Rewrite the material below, changing "pivot table" to "summary table" wherever it occurs and leaving everything else untouched.

________

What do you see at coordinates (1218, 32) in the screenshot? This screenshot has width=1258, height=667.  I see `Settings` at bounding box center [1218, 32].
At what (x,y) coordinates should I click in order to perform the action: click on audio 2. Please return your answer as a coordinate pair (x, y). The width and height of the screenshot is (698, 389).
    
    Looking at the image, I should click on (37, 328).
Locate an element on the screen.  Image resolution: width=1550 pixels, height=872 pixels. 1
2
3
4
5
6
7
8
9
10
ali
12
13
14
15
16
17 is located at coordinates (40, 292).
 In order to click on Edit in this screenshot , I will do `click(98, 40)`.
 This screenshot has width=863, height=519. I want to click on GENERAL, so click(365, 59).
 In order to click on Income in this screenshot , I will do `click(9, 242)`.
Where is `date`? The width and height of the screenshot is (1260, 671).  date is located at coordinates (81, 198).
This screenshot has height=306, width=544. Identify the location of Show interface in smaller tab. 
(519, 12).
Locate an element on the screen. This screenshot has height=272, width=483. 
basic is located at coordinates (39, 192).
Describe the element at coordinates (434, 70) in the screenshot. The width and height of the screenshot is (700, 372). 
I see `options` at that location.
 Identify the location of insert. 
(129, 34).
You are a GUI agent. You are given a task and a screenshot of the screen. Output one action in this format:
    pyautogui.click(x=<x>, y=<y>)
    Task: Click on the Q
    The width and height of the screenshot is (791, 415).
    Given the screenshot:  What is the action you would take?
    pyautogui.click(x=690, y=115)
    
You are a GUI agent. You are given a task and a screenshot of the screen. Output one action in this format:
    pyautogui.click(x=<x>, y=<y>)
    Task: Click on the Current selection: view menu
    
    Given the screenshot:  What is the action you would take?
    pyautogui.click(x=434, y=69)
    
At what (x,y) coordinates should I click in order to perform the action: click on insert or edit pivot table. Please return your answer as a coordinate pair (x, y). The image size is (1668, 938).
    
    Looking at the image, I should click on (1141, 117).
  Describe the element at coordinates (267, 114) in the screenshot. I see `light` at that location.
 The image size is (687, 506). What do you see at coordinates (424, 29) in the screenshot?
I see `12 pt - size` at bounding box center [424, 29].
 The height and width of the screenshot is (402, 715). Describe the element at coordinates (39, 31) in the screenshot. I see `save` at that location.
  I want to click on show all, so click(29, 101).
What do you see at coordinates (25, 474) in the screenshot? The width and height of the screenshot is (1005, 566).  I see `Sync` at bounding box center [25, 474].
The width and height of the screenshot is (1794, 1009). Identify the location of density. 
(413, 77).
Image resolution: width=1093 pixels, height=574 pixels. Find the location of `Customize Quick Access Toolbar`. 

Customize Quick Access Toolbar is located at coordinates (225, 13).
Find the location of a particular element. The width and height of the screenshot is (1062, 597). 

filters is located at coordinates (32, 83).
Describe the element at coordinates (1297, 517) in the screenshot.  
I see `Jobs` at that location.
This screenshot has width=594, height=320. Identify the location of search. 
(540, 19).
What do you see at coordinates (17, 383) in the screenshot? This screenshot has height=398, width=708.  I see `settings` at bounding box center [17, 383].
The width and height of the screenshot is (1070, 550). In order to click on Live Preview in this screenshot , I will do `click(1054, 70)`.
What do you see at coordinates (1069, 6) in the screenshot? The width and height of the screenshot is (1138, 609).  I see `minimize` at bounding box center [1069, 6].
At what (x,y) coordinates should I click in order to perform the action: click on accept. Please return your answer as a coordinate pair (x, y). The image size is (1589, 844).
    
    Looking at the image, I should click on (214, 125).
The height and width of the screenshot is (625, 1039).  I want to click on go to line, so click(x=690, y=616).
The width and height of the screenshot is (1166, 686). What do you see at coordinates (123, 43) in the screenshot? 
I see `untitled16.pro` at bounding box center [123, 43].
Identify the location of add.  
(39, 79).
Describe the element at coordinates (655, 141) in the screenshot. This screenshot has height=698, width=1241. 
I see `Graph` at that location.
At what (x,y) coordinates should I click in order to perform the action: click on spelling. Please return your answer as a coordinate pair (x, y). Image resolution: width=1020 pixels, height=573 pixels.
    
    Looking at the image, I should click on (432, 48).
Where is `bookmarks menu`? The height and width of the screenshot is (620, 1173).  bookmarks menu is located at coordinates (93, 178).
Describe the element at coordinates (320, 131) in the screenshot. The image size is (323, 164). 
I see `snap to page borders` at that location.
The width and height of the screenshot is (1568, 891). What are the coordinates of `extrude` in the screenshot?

________

THE SOLUTION:
What do you see at coordinates (1218, 32) in the screenshot? This screenshot has width=1258, height=667.  I see `Settings` at bounding box center [1218, 32].
At what (x,y) coordinates should I click in order to perform the action: click on audio 2. Please return your answer as a coordinate pair (x, y). The width and height of the screenshot is (698, 389).
    
    Looking at the image, I should click on (37, 328).
Locate an element on the screen.  Image resolution: width=1550 pixels, height=872 pixels. 1
2
3
4
5
6
7
8
9
10
ali
12
13
14
15
16
17 is located at coordinates (40, 292).
 In order to click on Edit in this screenshot , I will do `click(98, 40)`.
 This screenshot has width=863, height=519. I want to click on GENERAL, so click(365, 59).
 In order to click on Income in this screenshot , I will do `click(9, 242)`.
Where is `date`? The width and height of the screenshot is (1260, 671).  date is located at coordinates (81, 198).
This screenshot has height=306, width=544. Identify the location of Show interface in smaller tab. 
(519, 12).
Locate an element on the screen. This screenshot has height=272, width=483. 
basic is located at coordinates (39, 192).
Describe the element at coordinates (434, 70) in the screenshot. The width and height of the screenshot is (700, 372). 
I see `options` at that location.
 Identify the location of insert. 
(129, 34).
You are a GUI agent. You are given a task and a screenshot of the screen. Output one action in this format:
    pyautogui.click(x=<x>, y=<y>)
    Task: Click on the Q
    The width and height of the screenshot is (791, 415).
    Given the screenshot:  What is the action you would take?
    pyautogui.click(x=690, y=115)
    
You are a GUI agent. You are given a task and a screenshot of the screen. Output one action in this format:
    pyautogui.click(x=<x>, y=<y>)
    Task: Click on the Current selection: view menu
    
    Given the screenshot:  What is the action you would take?
    pyautogui.click(x=434, y=69)
    
At what (x,y) coordinates should I click in order to perform the action: click on insert or edit summary table. Please return your answer as a coordinate pair (x, y). The image size is (1668, 938).
    
    Looking at the image, I should click on (1141, 117).
  Describe the element at coordinates (267, 114) in the screenshot. I see `light` at that location.
 The image size is (687, 506). What do you see at coordinates (424, 29) in the screenshot?
I see `12 pt - size` at bounding box center [424, 29].
 The height and width of the screenshot is (402, 715). Describe the element at coordinates (39, 31) in the screenshot. I see `save` at that location.
  I want to click on show all, so click(29, 101).
What do you see at coordinates (25, 474) in the screenshot? The width and height of the screenshot is (1005, 566).  I see `Sync` at bounding box center [25, 474].
The width and height of the screenshot is (1794, 1009). Identify the location of density. 
(413, 77).
Image resolution: width=1093 pixels, height=574 pixels. Find the location of `Customize Quick Access Toolbar`. 

Customize Quick Access Toolbar is located at coordinates (225, 13).
Find the location of a particular element. The width and height of the screenshot is (1062, 597). 

filters is located at coordinates (32, 83).
Describe the element at coordinates (1297, 517) in the screenshot.  
I see `Jobs` at that location.
This screenshot has width=594, height=320. Identify the location of search. 
(540, 19).
What do you see at coordinates (17, 383) in the screenshot? This screenshot has height=398, width=708.  I see `settings` at bounding box center [17, 383].
The width and height of the screenshot is (1070, 550). In order to click on Live Preview in this screenshot , I will do `click(1054, 70)`.
What do you see at coordinates (1069, 6) in the screenshot? The width and height of the screenshot is (1138, 609).  I see `minimize` at bounding box center [1069, 6].
At what (x,y) coordinates should I click in order to perform the action: click on accept. Please return your answer as a coordinate pair (x, y). The image size is (1589, 844).
    
    Looking at the image, I should click on (214, 125).
The height and width of the screenshot is (625, 1039).  I want to click on go to line, so click(x=690, y=616).
The width and height of the screenshot is (1166, 686). What do you see at coordinates (123, 43) in the screenshot? 
I see `untitled16.pro` at bounding box center [123, 43].
Identify the location of add.  
(39, 79).
Describe the element at coordinates (655, 141) in the screenshot. This screenshot has height=698, width=1241. 
I see `Graph` at that location.
At what (x,y) coordinates should I click in order to perform the action: click on spelling. Please return your answer as a coordinate pair (x, y). Image resolution: width=1020 pixels, height=573 pixels.
    
    Looking at the image, I should click on (432, 48).
Where is `bookmarks menu`? The height and width of the screenshot is (620, 1173).  bookmarks menu is located at coordinates (93, 178).
Describe the element at coordinates (320, 131) in the screenshot. The image size is (323, 164). 
I see `snap to page borders` at that location.
The width and height of the screenshot is (1568, 891). What are the coordinates of `extrude` in the screenshot?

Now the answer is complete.